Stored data
++++

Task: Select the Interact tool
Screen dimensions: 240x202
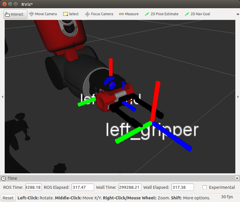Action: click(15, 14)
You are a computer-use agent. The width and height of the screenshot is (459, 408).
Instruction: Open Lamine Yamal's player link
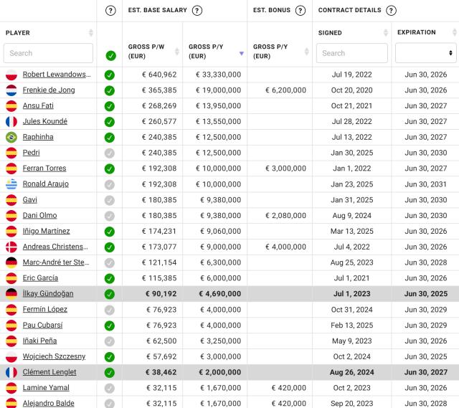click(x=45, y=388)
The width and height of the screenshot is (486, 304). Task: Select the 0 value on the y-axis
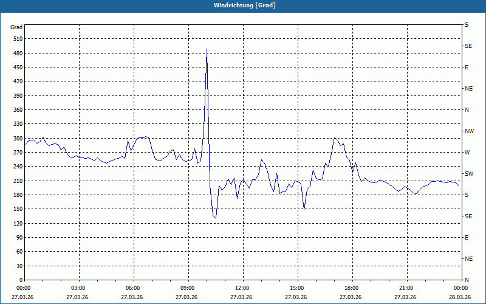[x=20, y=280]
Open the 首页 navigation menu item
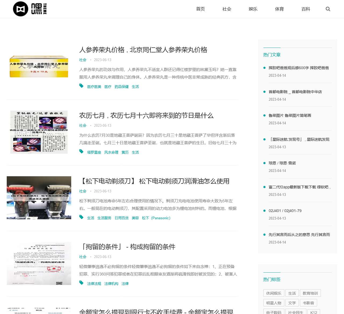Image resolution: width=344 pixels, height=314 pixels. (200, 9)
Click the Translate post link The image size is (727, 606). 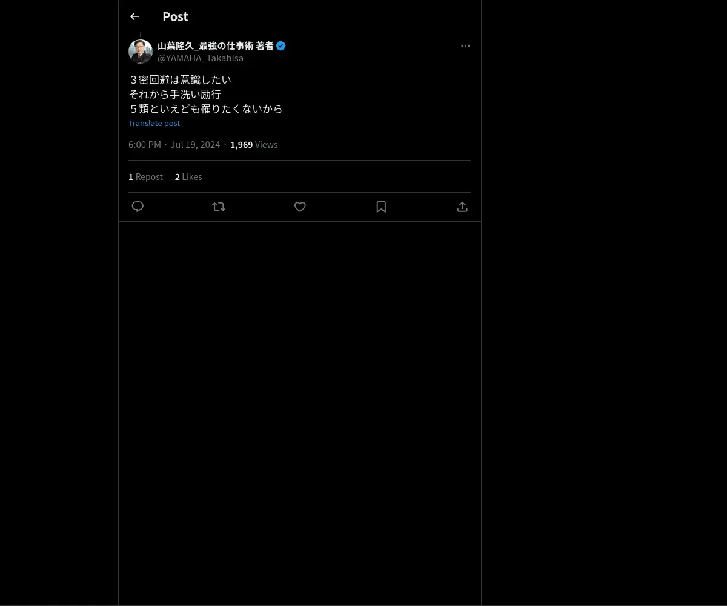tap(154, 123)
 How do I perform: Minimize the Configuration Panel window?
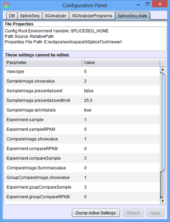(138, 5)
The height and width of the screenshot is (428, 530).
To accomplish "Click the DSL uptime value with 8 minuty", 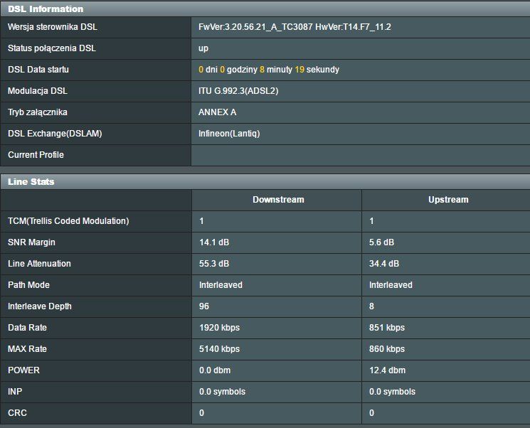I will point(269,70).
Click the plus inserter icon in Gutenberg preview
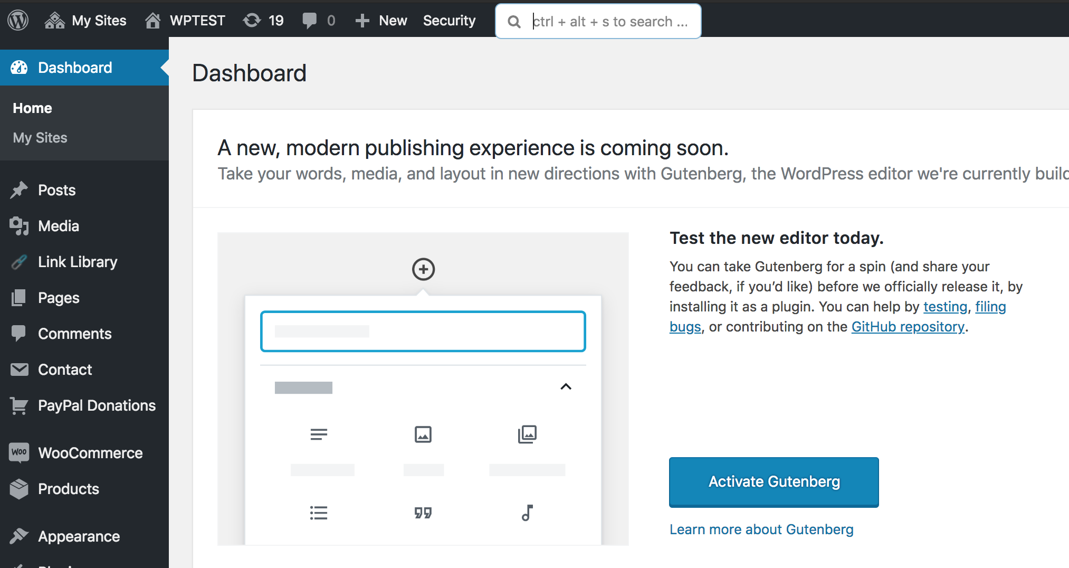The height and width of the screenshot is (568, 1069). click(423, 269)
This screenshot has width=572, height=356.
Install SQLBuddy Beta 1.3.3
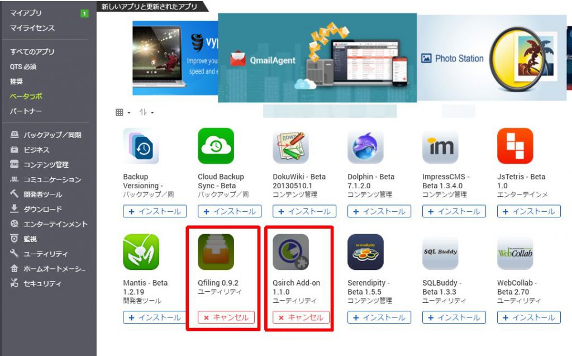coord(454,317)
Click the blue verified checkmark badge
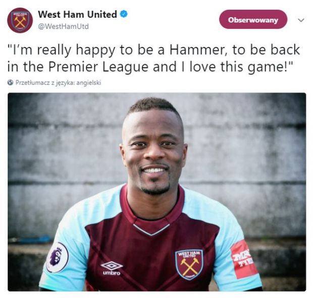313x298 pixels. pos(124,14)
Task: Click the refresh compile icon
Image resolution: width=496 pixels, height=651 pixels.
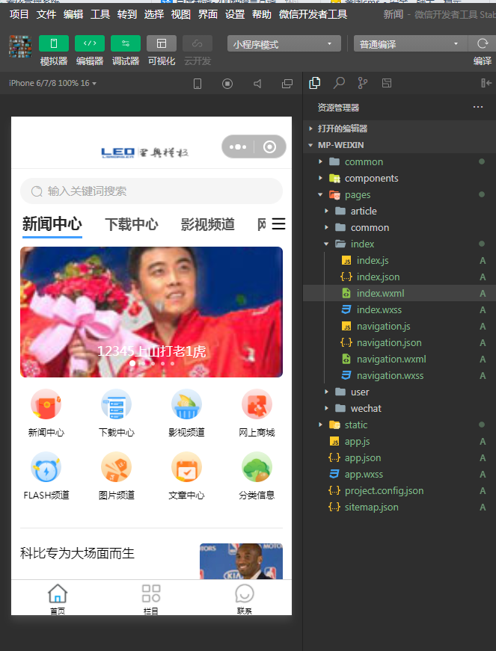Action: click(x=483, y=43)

++++

_Your goal:_ Could you transcribe exactly the lines from the line containing "Image resolution: width=496" through the final line of the records, both included, and nothing beyond them? The pictures should be left out.

_Solution below:_
Image resolution: width=496 pixels, height=651 pixels.
Action: click(x=483, y=43)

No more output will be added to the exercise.